Our extended family—the children’s grandparents, aunts and uncles and cousins—have also spent lots of time with us this year. It’s probably because we are just that awesome. The privilege of playing halfway house has extended to about 8 weeks out of the year. As in two months/year. As in a lot. But we love sharing space with the family-at-large. Especially the bathrooms.

As for moi? I am just the best. The end.

So, wishing you Happy Holidays. But not happier than mine.

Monday, September 27, 2010

And this is why I can't be bothered with making (new) mom friends...

I have to believe that San Francisco is not the only hotbed for crazy women taking competitive mothering to new heights. You know who I mean: women who are the dysfunctional combination of Head Cheerleader meets Wall Street Tycoon meets Mother Earth. They shun common sense parenting in favor of “techniques” and “philosophies” espoused in every book on child rearing they can get their overzealous hands on.

Often with their bodies, minds and careers in a state of limbo (typically a result of their new role as mom—or even better, stay-at-home-mom) I suppose they have to exert their drive for success somewhere. And so, they live vicariously through their children, passively competing through them and with them. It’s so g*ddamn lame.
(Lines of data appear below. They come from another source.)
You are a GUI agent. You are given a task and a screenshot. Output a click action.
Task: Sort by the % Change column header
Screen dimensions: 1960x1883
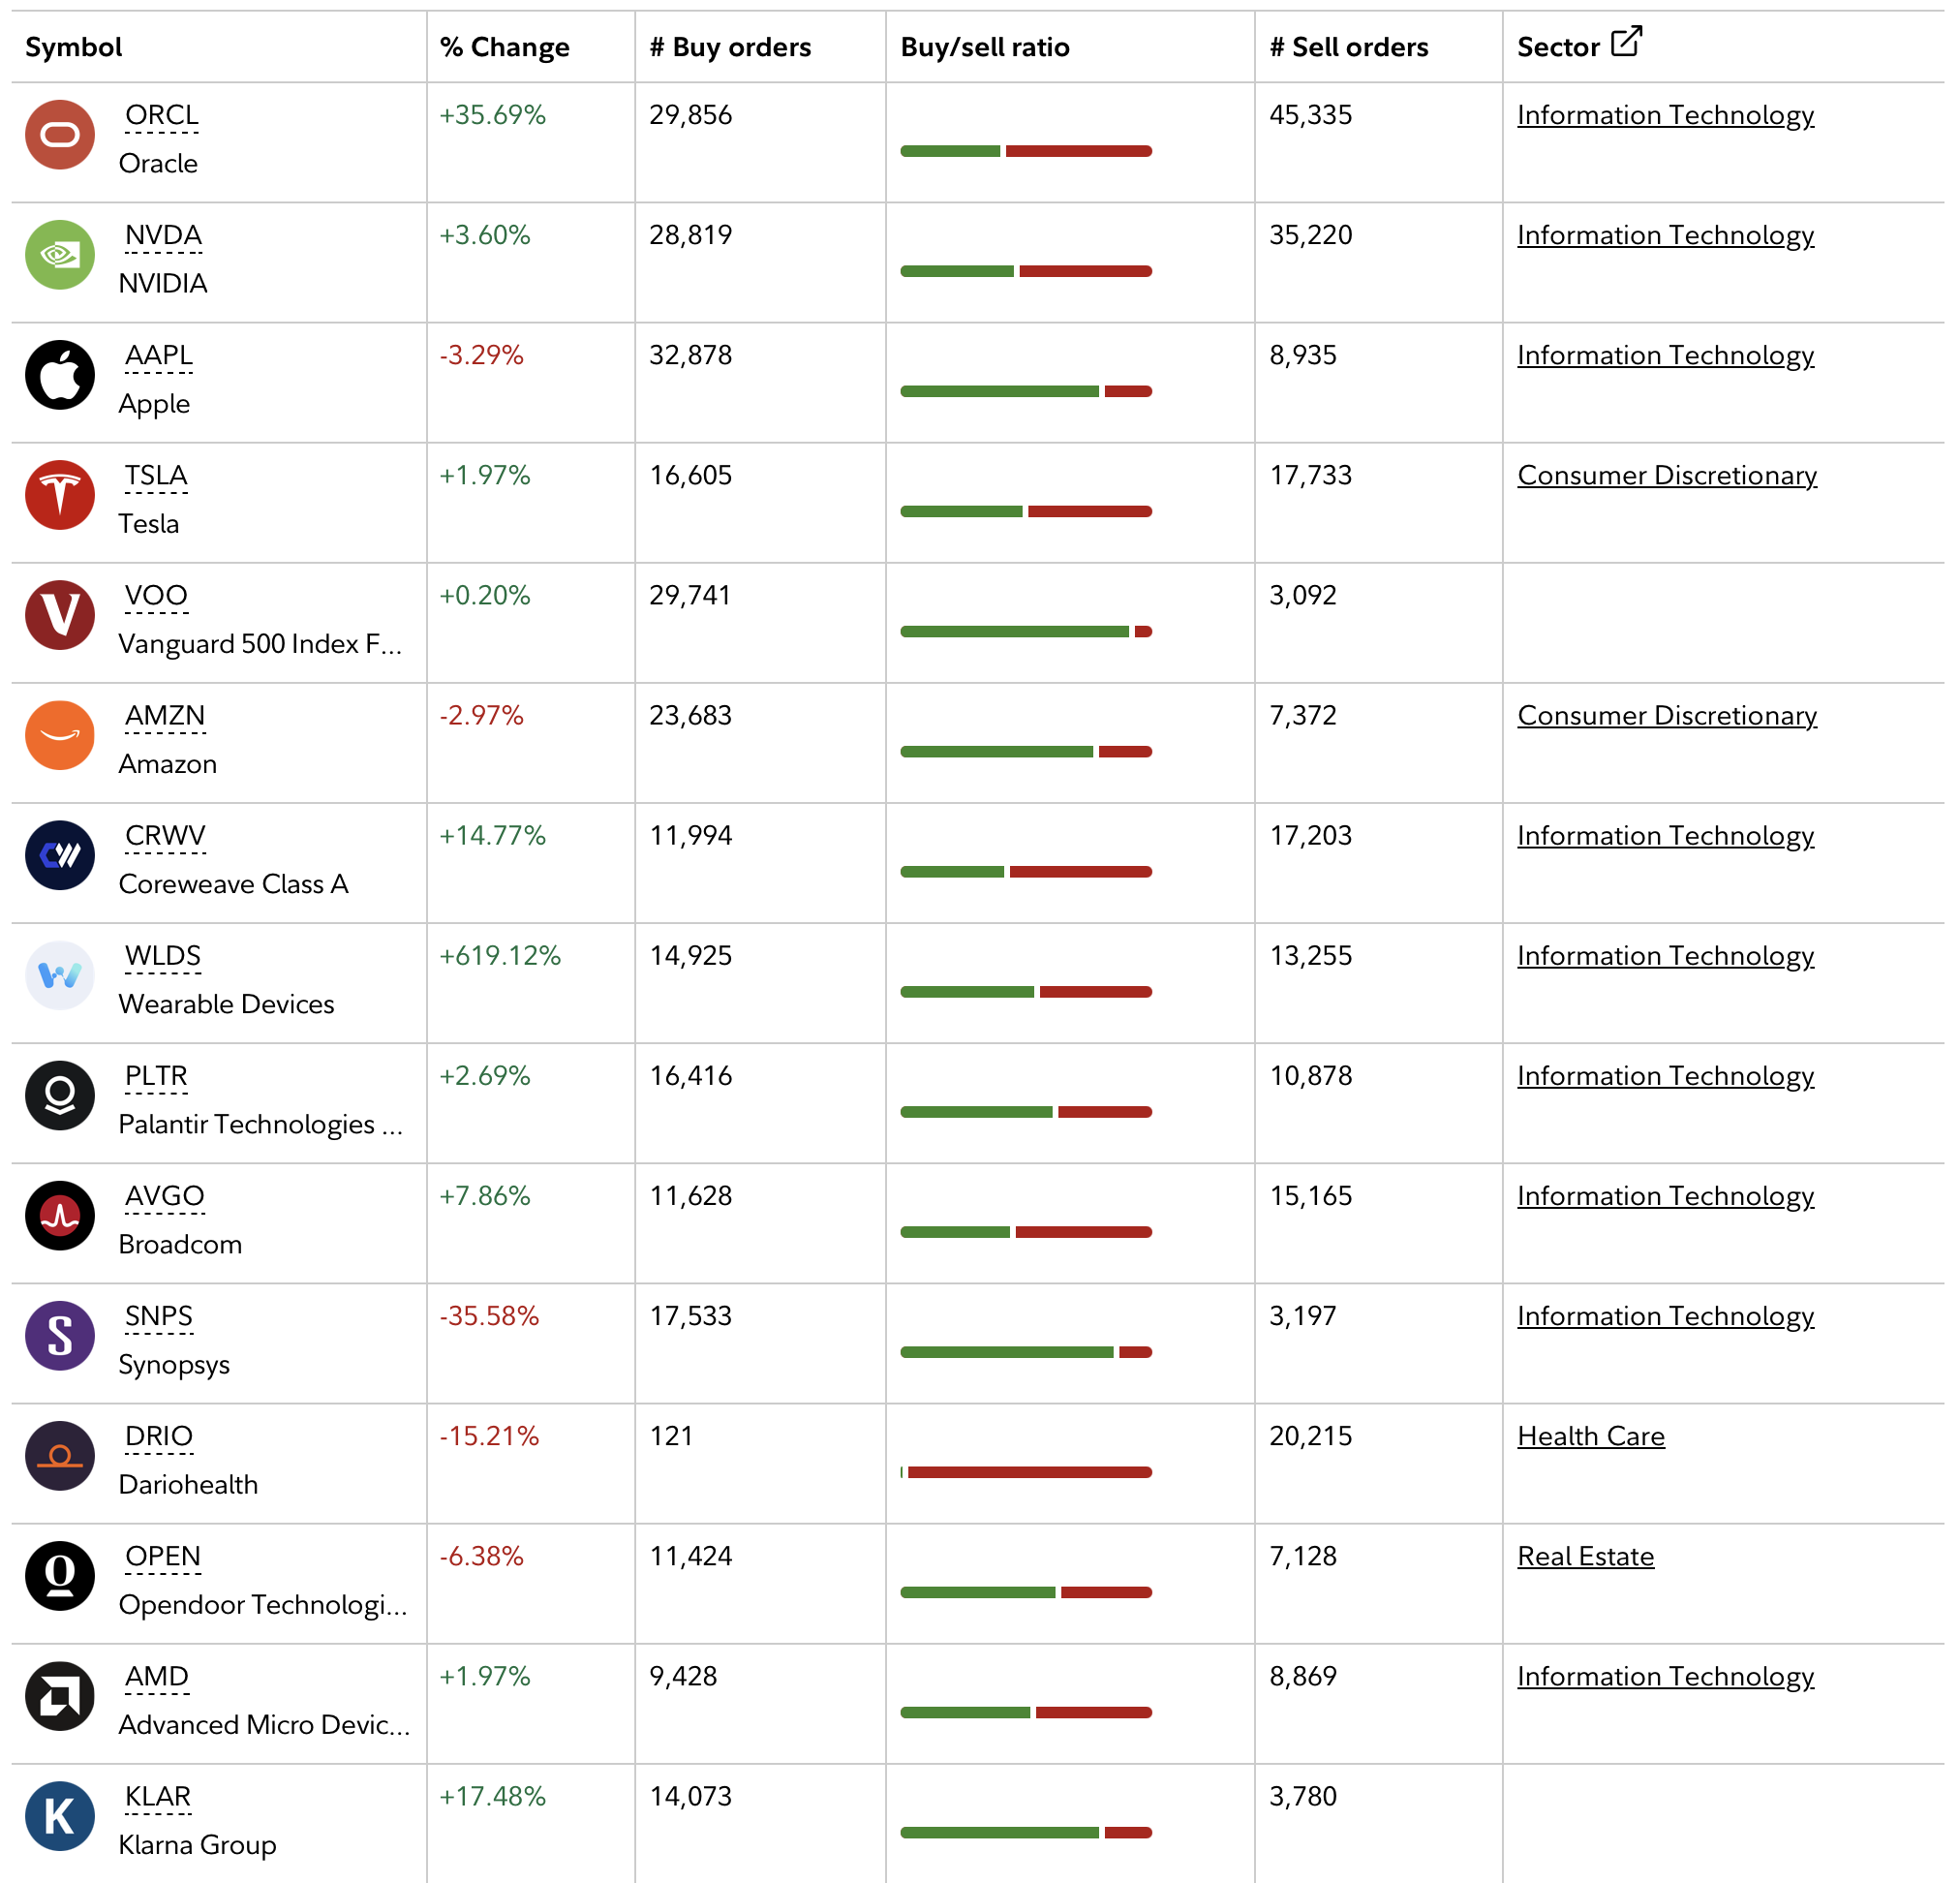click(505, 47)
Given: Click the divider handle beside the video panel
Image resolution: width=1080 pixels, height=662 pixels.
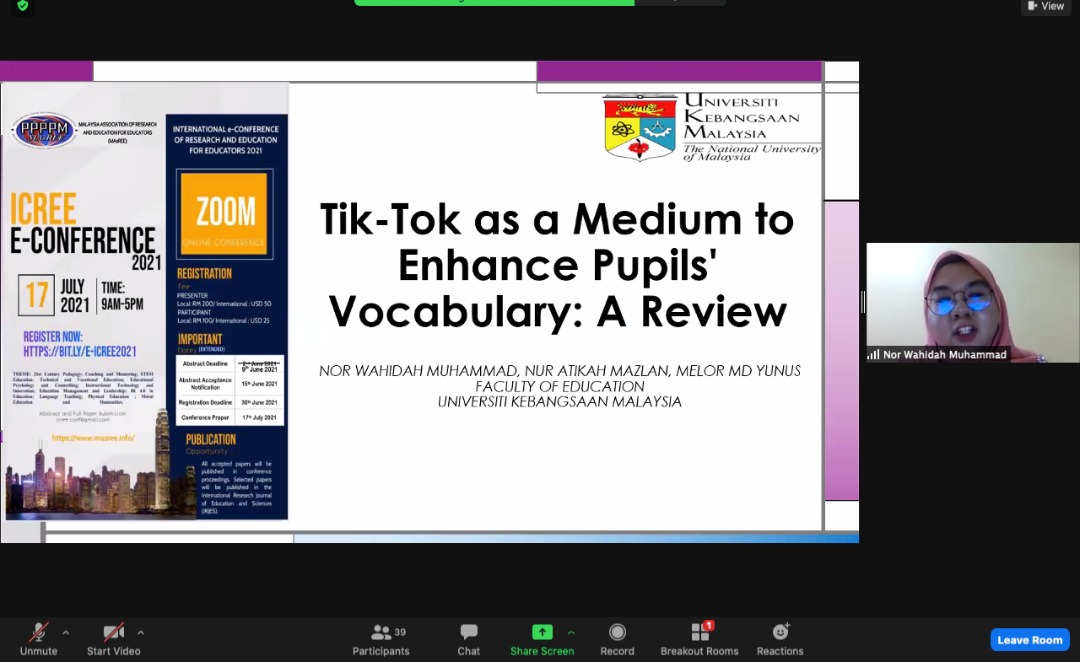Looking at the screenshot, I should click(863, 302).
One of my fellow mean mom friends shared this video with me. You’ve got to watch; it is so on the money. (If, however, you accidentally found yourself here, but sympathizing with the Turbo Parent I have aforementioned, you might want to log off instead…)

Thank g*d for the friends I’ve already got. If I had to start over, making new BFFs on the playground, I’d stick my finger in my eye.